Write out the listing exactly, from its first line through the line holding "Beretta Exclusive (697, 390)", but include none of the pictures.

*** DATASET EXTRACT Section Begins ***

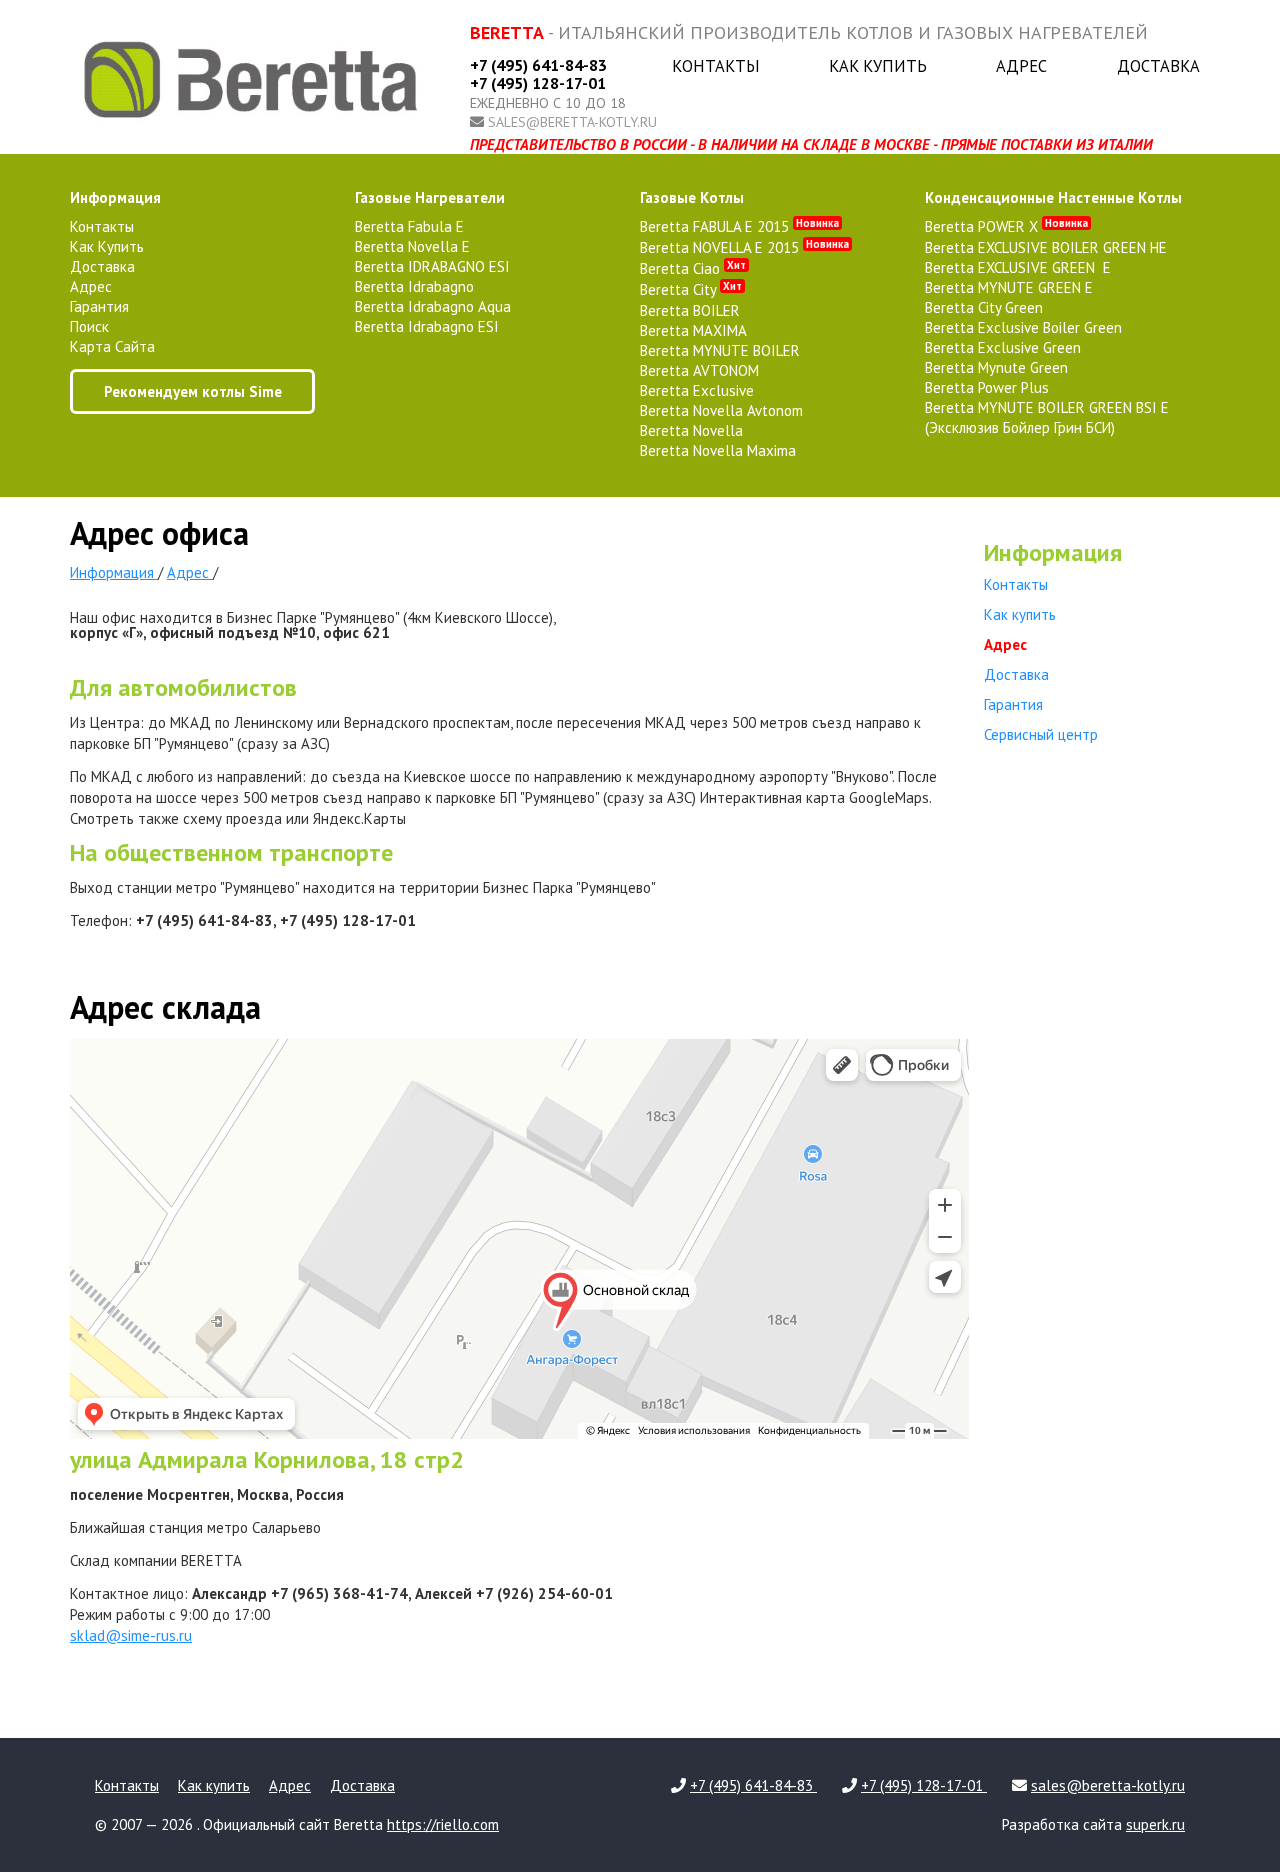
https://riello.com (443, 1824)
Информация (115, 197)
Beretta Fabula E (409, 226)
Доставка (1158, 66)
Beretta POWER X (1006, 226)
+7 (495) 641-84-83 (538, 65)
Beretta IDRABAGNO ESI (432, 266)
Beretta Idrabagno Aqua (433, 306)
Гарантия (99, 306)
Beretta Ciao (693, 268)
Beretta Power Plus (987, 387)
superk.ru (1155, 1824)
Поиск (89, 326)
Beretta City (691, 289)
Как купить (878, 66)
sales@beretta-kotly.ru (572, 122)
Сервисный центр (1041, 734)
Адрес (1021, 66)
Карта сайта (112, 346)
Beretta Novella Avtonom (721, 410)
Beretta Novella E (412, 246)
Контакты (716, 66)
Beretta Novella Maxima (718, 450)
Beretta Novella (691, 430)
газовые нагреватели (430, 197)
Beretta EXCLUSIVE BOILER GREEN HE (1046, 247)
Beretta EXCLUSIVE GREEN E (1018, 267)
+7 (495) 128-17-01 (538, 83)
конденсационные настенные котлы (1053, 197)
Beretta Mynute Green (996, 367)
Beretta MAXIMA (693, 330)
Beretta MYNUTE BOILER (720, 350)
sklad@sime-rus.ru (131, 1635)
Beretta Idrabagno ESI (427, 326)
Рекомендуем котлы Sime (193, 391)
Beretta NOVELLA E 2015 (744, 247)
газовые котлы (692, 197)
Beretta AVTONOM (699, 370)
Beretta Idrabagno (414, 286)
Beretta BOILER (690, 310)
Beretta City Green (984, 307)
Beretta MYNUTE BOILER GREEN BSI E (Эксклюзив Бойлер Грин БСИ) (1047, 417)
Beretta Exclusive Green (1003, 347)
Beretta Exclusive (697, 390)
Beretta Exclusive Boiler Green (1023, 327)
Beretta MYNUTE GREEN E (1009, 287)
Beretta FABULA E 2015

*** DATASET EXTRACT Section Ends ***

## [EXERCISE OUTPUT]
https://riello.com (443, 1824)
Информация (115, 197)
Beretta Fabula E (409, 226)
Доставка (1158, 66)
Beretta POWER X (1006, 226)
+7 (495) 641-84-83 (538, 65)
Beretta IDRABAGNO ESI (432, 266)
Beretta Idrabagno Aqua (433, 306)
Гарантия (99, 306)
Beretta Ciao (693, 268)
Beretta Power Plus (987, 387)
superk.ru (1155, 1824)
Поиск (89, 326)
Beretta City (691, 289)
Как купить (878, 66)
sales@beretta-kotly.ru (572, 122)
Сервисный центр (1041, 734)
Адрес (1021, 66)
Карта сайта (112, 346)
Beretta Novella Avtonom (721, 410)
Beretta Novella E (412, 246)
Контакты (716, 66)
Beretta Novella Maxima (718, 450)
Beretta Novella (691, 430)
газовые нагреватели (430, 197)
Beretta EXCLUSIVE BOILER GREEN HE (1046, 247)
Beretta EXCLUSIVE GREEN E (1018, 267)
+7 (495) 128-17-01 (538, 83)
конденсационные настенные котлы (1053, 197)
Beretta Mynute Green (996, 367)
Beretta MAXIMA (693, 330)
Beretta MYNUTE BOILER (720, 350)
sklad@sime-rus.ru (131, 1635)
Beretta Idrabagno ESI (427, 326)
Рекомендуем котлы Sime (193, 391)
Beretta NOVELLA E 2015 (744, 247)
газовые котлы (692, 197)
Beretta AVTONOM (699, 370)
Beretta Idrabagno (414, 286)
Beretta BOILER (690, 310)
Beretta City Green (984, 307)
Beretta MYNUTE BOILER GREEN BSI E (Эксклюзив Бойлер Грин БСИ) (1047, 417)
Beretta Exclusive Green (1003, 347)
Beretta Exclusive (697, 390)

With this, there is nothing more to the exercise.